# Aspen doing...



## malluver1005 (Nov 15, 2009)

one of the things he's a pro at...digging!!!























Giving you his irresistible puppy eyes










One happy, smiling dog


----------



## DaneMama (Jun 27, 2008)

Aspen is such a handsome boy! He and Shiloh would make a good couple :wink:


----------



## malluver1005 (Nov 15, 2009)

danemama08 said:


> He and Shiloh would make a good couple :wink:


They definitely would... :biggrin:


----------



## Ania's Mommy (Feb 8, 2009)

Ohhh Aspen. :tongue: <3 <3 <3

He's probably the cleanest dirty dog I've ever seen!


----------



## monkeys23 (Dec 8, 2010)

He's so pretty!


----------



## spookychick13 (Jan 26, 2010)

There is NO WAY I could resist those puppy eyes.

No way.

He is so handsome.


----------



## luvMyBRT (Mar 8, 2010)

He looks so happy and satisfied! :biggrin: I love his smile.


----------



## malluver1005 (Nov 15, 2009)

saraj2878 said:


> He looks so happy and satisfied! :biggrin: I love his smile.

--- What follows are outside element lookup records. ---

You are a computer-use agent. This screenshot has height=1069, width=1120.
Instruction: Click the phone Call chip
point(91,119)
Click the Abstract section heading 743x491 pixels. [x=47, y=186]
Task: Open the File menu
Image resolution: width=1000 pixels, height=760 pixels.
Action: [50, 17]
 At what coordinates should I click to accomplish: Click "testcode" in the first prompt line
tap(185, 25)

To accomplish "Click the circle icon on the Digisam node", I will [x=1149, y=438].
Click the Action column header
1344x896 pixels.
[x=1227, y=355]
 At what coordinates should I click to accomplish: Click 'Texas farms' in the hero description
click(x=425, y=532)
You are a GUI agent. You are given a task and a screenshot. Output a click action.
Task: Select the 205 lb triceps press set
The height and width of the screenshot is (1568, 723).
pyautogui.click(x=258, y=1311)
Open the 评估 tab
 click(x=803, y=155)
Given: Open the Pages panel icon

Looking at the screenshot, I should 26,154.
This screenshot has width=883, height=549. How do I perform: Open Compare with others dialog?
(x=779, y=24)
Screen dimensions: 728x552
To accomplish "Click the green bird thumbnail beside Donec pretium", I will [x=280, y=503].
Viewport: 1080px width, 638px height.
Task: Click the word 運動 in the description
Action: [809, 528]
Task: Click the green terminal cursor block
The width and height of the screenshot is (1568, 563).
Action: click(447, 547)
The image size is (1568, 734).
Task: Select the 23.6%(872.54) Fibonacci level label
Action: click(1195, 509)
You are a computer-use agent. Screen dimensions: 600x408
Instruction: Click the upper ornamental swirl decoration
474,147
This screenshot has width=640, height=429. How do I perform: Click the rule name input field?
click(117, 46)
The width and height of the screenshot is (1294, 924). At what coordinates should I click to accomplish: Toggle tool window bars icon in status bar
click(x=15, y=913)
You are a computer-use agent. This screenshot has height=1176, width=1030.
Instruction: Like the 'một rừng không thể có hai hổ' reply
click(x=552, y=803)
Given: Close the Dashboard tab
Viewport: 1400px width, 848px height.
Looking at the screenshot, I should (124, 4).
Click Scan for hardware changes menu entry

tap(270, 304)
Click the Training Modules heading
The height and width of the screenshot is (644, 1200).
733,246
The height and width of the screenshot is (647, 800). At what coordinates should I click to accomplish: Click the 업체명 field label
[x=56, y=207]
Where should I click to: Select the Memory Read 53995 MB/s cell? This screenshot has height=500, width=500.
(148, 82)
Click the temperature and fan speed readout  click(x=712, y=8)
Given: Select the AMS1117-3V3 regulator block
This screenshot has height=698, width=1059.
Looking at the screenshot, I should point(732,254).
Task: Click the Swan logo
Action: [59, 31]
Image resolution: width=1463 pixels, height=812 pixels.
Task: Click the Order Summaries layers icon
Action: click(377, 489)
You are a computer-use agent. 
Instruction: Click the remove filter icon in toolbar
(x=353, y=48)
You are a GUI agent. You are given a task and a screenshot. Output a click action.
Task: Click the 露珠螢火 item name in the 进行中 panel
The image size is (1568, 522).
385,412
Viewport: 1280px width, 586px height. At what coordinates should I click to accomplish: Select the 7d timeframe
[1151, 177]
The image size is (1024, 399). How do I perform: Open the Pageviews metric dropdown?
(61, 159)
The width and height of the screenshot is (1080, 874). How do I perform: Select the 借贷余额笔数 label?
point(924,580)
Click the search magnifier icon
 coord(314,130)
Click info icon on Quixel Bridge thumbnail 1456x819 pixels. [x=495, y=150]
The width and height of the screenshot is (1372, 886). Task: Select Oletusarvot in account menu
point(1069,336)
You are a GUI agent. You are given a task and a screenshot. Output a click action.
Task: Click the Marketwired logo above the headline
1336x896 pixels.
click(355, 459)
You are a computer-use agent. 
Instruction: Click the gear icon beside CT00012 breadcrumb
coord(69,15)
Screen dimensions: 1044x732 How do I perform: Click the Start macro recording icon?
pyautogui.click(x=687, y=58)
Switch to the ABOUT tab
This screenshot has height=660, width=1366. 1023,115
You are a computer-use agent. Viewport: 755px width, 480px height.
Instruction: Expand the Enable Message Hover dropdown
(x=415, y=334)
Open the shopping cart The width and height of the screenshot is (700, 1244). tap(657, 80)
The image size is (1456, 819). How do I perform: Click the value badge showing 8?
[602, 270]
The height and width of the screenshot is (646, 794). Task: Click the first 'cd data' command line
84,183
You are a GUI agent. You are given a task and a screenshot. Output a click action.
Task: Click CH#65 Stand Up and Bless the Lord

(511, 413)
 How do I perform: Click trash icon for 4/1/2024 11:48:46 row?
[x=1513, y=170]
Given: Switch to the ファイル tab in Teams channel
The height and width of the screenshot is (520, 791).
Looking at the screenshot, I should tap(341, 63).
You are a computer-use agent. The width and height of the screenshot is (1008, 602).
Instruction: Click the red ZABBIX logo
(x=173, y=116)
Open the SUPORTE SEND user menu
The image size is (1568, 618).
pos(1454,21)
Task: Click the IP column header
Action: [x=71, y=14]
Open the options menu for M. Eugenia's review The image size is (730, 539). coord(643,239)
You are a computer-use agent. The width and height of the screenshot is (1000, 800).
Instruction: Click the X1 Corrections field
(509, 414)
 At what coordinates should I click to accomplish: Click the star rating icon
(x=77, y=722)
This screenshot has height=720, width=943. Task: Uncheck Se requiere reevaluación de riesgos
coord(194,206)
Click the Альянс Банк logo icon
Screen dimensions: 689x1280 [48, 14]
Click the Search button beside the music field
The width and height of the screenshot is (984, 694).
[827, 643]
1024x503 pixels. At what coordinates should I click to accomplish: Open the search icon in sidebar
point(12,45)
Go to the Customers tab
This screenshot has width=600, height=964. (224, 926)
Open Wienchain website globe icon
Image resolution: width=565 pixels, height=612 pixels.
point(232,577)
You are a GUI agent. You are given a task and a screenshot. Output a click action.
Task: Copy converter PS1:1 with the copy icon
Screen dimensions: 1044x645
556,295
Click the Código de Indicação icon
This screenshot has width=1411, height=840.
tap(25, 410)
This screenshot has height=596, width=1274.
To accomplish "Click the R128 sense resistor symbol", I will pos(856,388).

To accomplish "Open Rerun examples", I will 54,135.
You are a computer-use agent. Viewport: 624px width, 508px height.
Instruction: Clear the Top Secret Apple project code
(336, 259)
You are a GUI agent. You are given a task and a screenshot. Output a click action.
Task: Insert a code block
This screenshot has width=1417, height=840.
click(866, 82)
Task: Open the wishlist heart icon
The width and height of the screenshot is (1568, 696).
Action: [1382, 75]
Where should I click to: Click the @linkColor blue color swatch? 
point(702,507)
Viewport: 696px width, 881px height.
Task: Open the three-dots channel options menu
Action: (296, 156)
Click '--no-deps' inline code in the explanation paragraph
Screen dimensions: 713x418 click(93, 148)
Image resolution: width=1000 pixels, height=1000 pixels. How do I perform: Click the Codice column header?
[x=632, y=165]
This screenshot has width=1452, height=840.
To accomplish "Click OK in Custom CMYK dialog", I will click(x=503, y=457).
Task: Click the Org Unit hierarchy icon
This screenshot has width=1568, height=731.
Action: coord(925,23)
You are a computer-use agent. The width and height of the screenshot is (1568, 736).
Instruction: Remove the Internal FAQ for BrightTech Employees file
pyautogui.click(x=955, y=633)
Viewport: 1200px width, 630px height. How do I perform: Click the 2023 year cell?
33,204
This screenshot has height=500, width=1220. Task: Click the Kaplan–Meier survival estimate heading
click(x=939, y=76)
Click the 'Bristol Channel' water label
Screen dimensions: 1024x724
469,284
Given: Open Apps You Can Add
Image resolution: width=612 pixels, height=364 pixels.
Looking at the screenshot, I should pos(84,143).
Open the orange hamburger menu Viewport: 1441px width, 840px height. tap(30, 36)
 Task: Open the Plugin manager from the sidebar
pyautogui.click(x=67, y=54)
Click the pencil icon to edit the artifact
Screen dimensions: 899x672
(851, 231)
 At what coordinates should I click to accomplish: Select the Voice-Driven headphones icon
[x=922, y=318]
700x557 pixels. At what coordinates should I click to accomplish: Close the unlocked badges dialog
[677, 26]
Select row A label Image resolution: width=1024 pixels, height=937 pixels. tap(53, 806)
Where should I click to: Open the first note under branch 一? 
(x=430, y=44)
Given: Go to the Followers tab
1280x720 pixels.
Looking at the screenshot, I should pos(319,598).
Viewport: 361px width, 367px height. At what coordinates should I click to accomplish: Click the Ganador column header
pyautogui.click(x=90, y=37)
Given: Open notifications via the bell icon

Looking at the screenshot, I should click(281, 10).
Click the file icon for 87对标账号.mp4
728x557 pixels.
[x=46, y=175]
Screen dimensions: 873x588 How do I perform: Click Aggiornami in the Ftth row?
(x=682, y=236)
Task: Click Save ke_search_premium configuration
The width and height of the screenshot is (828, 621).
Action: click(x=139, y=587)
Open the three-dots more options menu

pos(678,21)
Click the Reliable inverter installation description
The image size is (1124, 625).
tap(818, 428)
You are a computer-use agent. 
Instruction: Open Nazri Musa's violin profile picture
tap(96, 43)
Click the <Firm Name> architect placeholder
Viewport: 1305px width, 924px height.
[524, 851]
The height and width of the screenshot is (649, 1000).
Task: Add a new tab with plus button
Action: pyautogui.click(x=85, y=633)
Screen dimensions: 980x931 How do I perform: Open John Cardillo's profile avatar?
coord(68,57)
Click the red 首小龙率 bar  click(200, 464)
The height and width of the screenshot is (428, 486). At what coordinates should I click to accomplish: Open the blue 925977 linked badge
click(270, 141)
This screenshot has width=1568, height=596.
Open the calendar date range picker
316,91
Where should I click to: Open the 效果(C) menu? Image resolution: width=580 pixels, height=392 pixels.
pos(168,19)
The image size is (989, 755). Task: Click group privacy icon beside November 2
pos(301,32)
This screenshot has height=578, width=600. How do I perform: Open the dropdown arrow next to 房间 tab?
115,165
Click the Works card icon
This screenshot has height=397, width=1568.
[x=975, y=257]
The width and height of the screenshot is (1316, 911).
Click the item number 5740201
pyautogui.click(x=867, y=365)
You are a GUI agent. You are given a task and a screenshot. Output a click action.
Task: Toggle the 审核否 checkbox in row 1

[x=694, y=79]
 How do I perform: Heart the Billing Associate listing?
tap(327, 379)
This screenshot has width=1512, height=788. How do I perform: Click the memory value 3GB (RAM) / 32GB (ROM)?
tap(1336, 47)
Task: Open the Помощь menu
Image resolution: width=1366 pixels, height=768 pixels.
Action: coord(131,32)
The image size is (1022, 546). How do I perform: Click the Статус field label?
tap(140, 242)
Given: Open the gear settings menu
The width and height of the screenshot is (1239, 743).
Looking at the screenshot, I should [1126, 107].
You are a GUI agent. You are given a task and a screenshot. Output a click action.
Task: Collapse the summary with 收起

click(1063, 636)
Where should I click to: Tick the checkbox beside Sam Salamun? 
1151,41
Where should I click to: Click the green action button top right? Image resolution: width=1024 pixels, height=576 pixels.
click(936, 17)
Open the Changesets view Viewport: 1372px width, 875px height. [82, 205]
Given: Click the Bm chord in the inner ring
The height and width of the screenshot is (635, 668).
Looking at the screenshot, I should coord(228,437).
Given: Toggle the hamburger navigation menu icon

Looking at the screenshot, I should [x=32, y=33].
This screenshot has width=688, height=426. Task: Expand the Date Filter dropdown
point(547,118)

Yeah, satisfied that he dug a ginormous hole in about a minute LOL!!!


----------



## malluver1005 (Nov 15, 2009)

spookychick13 said:


> There is NO WAY I could resist those puppy eyes.
> 
> No way.


It's very hard to resist LOL. Especially when he begs for food. :biggrin:


----------



## luvMyBRT (Mar 8, 2010)

malluver1005 said:


> Yeah, satisfied that he dug a ginormous hole in about a minute LOL!!!


Yup! I knew it! :biggrin: Silly boy. Duncan once dug a BIG hole. He was covered in mud and I had a huge mess to clean up. He was very satisfied with himself as well....had that same look as Aspen. The turds. :biggrin:

And, BTW, I really like his collar! :smile:


----------



## ann g (May 6, 2010)

malluver1005 said:


> Yeah, satisfied that he dug a ginormous hole in about a minute LOL!!!


Digging - Thats ok lol, thats why they sell big bags of topsoil, to fill those holes in.


----------



## malluver1005 (Nov 15, 2009)

ann g said:


> Digging - Thats ok lol, thats why they sell big bags of topsoil, to fill those holes in.


He's got his own area in the yard where he is allowed to dig. But this time he crossed the line lol. :biggrin:


----------